Exercises to complete>
1. In the article on trust deficit, write out everything from "Trust deficit is" down to "and government regulation." word for word.
2. According to the article on trust deficit, what factors can cause a trust deficit?
3. Render this sentence from the article on trust deficit in Spanish: "Trust is the foundation of any strong team."

There has been a decline in public trust in institutions and businesses in recent years. This goes beyond the company-customer relationship and is impacting employees and the way they relate to the people they work for.
Experts call this a trust deficit.
What is Trust Deficit?
Trust deficit is a lack of trust between businesses and their customers, employees, and other stakeholders. It can be caused by a number of factors, such as corporate scandals, data breaches, and government regulation.
Trust deficit can have many negative consequences for businesses, including:
- Reduced sales and revenue
- Increased costs
- Difficulty attracting and retaining employees
- Damage to brand reputation
- Increased risk of litigation
These are all dangerous problems for U.S. businesses, and we're already seeing their negative effects.
According to a recent article in the Wall Street Journal:
"Half of workers aren't engaged on the job, putting in minimal effort to get by, according to research by Gallup…. Employee engagement, a measure of involvement and enthusiasm at work, in the U.S. declined for the second year in a row. There is also a growing share of the workforce that is disengaged, or resentful that their needs aren't being met. In some cases, these workers are disgruntled over low pay and long hours, or they have lost trust in their employers."
Data provided by Gallup
This lack of trust affects businesses of all sizes, but it can be particularly challenging for Small and Medium-sized Businesses (SMBs) that may not have established a strong reputation or brand presence.
John Baldoni wrote about this earlier this month in SmartBrief. "What's happened is we're seeing separation or some more distance between employee and employer," Jim Harter told me in an interview. "People are feeling more distant from their employer."
And when there is this distance, employees also "start to become psychologically separated from the customer. And they're even telling us now that they feel less responsible for the quality of service customers receive," Baldoni added.
This was also discussed on the 21 Hats Podcast, which The Great Game of Business proudly sponsors.
Holding Trust Deficit at Bay
Trust is the foundation of any strong team. When team members trust each other, they are more likely to collaborate effectively, share information openly, and take risks. A lack of trust, on the other hand, can lead to miscommunication, conflict, and even sabotage.

Data block>
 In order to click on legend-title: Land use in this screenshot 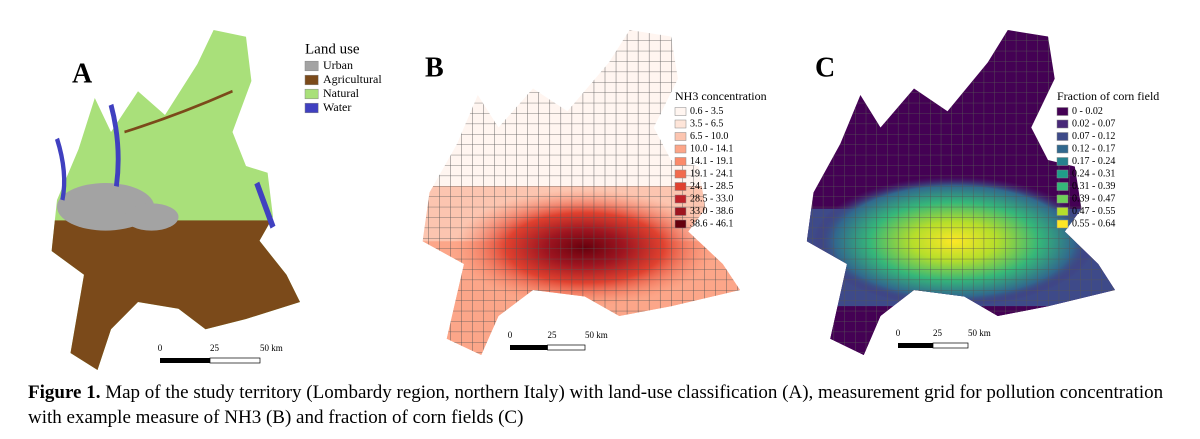, I will do `click(332, 49)`.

Answers for the exercise>
1.
Trust deficit is a lack of trust between businesses and their customers, employees, and other stakeholders. It can be caused by a number of factors, such as corporate scandals, data breaches, and government regulation.

2. Corporate scandals, data breaches, and government regulation.

3. La confianza es la base de cualquier equipo sólido.